This method takes 6 more operations than IntegerLogBase2. It may be sped
up (on machines with fast memory access) by modifying the log base 2
table-lookup method above so that the entries hold what is computed for
t (that is, pre-add, -mulitply, and -shift). Doing so would require a
total of only 9 operations to find the log base 10, assuming 4 tables
were used (one for each byte of v).
Eric Cole suggested I add a version of this on January 7,
2006.
unsigned int v; // non-zero 32-bit integer value to compute the log base 10 of
int r; // result goes here
r = (v >= 1000000000) ? 9 : (v >= 100000000) ? 8 : (v >= 10000000) ? 7 :
(v >= 1000000) ? 6 : (v >= 100000) ? 5 : (v >= 10000) ? 4 :
(v >= 1000) ? 3 : (v >= 100) ? 2 : (v >= 10) ? 1 : 0;
This method works well when the input is uniformly distributed over
32-bit values because 76% of the inputs are caught by the first compare,
21% are caught by the second compare, 2% are caught by the third, and so
on (chopping the remaining down by 90% with each comparision). As a
result, less than 2.6 operations are needed on average.

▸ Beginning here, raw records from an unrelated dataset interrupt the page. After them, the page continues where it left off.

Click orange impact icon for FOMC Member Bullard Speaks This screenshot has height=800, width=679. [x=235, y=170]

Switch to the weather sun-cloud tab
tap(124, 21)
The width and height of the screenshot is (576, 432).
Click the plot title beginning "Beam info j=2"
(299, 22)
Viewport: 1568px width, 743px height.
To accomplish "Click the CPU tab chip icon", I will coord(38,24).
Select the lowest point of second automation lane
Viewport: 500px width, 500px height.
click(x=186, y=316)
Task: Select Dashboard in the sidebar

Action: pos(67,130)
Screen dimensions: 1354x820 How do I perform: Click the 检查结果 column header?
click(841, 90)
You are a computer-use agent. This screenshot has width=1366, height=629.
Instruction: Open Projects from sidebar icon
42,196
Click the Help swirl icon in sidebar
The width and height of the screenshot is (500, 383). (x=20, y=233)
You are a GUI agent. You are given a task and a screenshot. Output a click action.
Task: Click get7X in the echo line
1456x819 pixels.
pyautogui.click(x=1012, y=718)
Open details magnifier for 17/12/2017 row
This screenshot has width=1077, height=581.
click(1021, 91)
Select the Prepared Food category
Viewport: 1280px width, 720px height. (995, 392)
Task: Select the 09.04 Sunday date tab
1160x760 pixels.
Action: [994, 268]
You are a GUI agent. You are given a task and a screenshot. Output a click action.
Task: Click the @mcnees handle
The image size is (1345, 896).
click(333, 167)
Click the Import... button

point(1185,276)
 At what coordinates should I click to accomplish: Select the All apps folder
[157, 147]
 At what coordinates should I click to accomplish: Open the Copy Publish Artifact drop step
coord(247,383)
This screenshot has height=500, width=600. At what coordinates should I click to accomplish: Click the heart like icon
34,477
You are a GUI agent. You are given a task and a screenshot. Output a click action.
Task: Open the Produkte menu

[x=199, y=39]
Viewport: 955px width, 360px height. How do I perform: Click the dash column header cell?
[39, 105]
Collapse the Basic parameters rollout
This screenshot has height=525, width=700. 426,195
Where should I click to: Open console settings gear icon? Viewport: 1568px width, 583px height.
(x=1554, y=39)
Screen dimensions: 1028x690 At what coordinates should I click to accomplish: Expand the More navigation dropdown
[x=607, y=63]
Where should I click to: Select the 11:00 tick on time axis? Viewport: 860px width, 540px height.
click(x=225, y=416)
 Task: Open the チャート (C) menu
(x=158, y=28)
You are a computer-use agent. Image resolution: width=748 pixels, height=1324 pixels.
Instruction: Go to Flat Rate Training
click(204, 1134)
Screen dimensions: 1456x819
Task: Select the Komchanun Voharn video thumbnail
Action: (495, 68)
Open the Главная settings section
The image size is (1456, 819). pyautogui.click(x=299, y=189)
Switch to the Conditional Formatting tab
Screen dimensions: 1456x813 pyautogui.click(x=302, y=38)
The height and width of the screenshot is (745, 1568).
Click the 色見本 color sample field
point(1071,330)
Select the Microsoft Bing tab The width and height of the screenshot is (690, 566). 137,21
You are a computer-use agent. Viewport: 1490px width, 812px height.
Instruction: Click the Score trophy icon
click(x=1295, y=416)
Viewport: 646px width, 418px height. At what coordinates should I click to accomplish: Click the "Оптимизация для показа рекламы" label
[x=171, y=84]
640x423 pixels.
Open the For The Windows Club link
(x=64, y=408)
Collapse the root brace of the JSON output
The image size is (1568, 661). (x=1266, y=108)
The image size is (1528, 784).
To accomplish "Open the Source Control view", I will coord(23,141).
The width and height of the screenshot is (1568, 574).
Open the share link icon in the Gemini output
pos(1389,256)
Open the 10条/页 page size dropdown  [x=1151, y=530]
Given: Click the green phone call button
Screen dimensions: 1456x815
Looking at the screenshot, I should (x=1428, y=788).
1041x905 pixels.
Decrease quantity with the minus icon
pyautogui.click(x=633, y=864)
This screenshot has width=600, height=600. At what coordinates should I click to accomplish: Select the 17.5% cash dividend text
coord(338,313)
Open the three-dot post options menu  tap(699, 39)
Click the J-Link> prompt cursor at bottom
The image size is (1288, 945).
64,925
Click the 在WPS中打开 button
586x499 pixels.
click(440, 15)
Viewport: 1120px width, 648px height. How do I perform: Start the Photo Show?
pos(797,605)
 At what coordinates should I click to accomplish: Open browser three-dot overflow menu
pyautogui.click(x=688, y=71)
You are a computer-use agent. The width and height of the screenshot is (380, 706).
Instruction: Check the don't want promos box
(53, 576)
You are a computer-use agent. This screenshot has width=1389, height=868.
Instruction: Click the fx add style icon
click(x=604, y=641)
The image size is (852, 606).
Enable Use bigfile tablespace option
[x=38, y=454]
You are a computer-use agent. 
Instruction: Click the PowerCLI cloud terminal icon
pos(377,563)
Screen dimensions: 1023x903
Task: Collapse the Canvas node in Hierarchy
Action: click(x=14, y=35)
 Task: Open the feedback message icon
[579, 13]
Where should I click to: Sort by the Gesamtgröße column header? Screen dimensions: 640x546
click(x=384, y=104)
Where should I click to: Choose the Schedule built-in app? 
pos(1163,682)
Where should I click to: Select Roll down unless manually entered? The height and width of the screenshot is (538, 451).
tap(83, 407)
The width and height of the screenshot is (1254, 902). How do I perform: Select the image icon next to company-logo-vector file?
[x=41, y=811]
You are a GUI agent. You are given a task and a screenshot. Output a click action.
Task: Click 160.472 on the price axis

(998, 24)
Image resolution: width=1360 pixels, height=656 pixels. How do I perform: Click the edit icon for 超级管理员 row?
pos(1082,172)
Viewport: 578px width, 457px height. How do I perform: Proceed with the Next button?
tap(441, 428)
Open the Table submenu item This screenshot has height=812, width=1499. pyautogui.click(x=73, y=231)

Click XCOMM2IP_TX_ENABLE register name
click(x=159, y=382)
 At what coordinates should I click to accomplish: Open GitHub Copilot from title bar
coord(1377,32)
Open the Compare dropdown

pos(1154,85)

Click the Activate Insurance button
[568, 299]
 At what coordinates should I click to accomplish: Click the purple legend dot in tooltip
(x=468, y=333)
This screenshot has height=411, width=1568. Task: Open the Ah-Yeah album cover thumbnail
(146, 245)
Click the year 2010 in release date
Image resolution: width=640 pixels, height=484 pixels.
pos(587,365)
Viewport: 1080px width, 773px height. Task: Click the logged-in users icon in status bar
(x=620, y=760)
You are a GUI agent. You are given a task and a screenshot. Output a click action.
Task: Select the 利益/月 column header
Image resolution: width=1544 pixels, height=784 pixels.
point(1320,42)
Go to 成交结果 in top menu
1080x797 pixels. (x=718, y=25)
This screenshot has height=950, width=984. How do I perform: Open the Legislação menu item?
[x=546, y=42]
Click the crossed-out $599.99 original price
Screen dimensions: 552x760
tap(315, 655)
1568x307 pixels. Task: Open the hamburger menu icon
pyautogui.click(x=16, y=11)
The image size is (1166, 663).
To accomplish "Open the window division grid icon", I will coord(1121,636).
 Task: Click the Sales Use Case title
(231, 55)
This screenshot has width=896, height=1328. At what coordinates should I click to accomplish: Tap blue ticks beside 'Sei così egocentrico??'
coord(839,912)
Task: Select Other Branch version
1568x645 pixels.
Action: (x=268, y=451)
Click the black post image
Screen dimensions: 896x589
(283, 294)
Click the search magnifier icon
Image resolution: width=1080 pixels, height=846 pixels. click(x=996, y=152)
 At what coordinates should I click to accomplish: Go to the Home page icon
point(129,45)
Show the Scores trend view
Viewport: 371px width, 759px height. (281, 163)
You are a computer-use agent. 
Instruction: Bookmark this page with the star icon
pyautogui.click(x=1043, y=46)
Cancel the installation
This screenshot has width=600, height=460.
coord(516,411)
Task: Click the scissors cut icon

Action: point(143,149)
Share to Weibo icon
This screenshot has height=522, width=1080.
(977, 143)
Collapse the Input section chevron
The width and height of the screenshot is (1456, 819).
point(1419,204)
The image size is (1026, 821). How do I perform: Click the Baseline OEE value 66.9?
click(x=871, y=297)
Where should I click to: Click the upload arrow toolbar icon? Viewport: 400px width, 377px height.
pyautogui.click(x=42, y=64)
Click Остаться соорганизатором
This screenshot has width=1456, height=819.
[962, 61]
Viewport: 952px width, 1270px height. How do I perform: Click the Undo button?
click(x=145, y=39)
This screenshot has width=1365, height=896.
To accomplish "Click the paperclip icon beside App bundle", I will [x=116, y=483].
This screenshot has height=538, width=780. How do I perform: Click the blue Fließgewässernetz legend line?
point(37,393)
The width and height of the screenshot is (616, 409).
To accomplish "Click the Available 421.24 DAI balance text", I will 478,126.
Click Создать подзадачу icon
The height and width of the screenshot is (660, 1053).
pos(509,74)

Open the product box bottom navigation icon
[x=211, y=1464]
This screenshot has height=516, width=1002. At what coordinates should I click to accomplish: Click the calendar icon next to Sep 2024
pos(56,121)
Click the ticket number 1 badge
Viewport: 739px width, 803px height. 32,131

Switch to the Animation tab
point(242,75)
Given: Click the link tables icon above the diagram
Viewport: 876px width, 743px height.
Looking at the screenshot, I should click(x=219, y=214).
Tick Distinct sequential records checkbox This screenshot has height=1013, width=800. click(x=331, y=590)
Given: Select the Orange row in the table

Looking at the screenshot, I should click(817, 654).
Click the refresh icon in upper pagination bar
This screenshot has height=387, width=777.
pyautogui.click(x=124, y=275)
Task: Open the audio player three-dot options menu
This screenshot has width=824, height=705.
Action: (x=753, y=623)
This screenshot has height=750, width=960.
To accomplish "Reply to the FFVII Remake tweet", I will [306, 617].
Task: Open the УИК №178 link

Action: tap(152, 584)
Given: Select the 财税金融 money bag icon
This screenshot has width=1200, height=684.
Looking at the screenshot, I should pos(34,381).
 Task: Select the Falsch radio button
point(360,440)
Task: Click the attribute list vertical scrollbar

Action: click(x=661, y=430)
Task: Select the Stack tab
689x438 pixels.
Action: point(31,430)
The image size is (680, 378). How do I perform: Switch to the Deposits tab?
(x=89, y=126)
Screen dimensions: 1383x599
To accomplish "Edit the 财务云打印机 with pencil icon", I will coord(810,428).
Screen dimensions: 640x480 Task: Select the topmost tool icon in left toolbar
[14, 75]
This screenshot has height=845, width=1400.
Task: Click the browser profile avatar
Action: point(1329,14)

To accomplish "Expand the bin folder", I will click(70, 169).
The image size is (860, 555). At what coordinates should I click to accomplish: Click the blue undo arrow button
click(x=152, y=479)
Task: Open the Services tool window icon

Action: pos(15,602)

On April 18, 2007, Emanuel Hoogeveen suggested a variation on this where
the conditions used divisions, which were not as fast as simple
comparisons.
const float v; // find int(log2(v)), where v > 0.0 && finite(v) && isnormal(v)
int c; // 32-bit int c gets the result;
c = *(const int *) &v; // OR, for portability: memcpy(&c, &v, sizeof c);
c = (c >> 23) - 127;
The above is fast, but IEEE 754-compliant architectures utilize
subnormal (also called denormal) floating point numbers. These have the
exponent bits set to zero (signifying pow(2,-127)), and the mantissa is
not normalized, so it contains leading zeros and thus the log2 must be
computed from the mantissa. To accomodate for subnormal numbers, use the
following:
const float v; // find int(log2(v)), where v > 0.0 && finite(v)
int c; // 32-bit int c gets the result;
int x = *(const int *) &v; // OR, for portability: memcpy(&x, &v, sizeof x);
c = x >> 23;
if (c)
{
c -= 127;
}
else
{ // subnormal, so recompute using mantissa: c = intlog2(x) - 149;
register unsigned int t; // temporary
// Note that LogTable256 was defined earlier
if (t = x >> 16)
{
c = LogTable256[t] - 133;
}
else
{
c = (t = x >> 8) ? LogTable256[t] - 141 : LogTable256[x] - 149;
}
}
On June 20, 2004, Sean A. Irvine suggested that I include code to handle
subnormal numbers. On June 11, 2005, Falk Hüffner pointed out that ISO
C99 6.5/7 specified undefined behavior for the common type punning idiom
\*(int \*)&, though it has worked on 99.9% of C compilers. He proposed
using memcpy for maximum portability or a union with a float and an int
for better code generation than memcpy on some compilers.
const int r;
const float v; // find int(log2(pow((double) v, 1. / pow(2, r)))),
// where isnormal(v) and v > 0
int c; // 32-bit int c gets the result;
c = *(const int *) &v; // OR, for portability: memcpy(&c, &v, sizeof c);
c = ((((c - 0x3f800000) >> r) + 0x3f800000) >> 23) - 127;
So, if r is 0, for example, we have c = int(log2((double) v)). If r is
1, then we have c = int(log2(sqrt((double) v))). If r is 2, then we have
c = int(log2(pow((double) v, 1./4))).
On June 11, 2005, Falk Hüffner pointed out that ISO C99 6.5/7 left the
type punning idiom \*(int \*)& undefined, and he suggested using memcpy.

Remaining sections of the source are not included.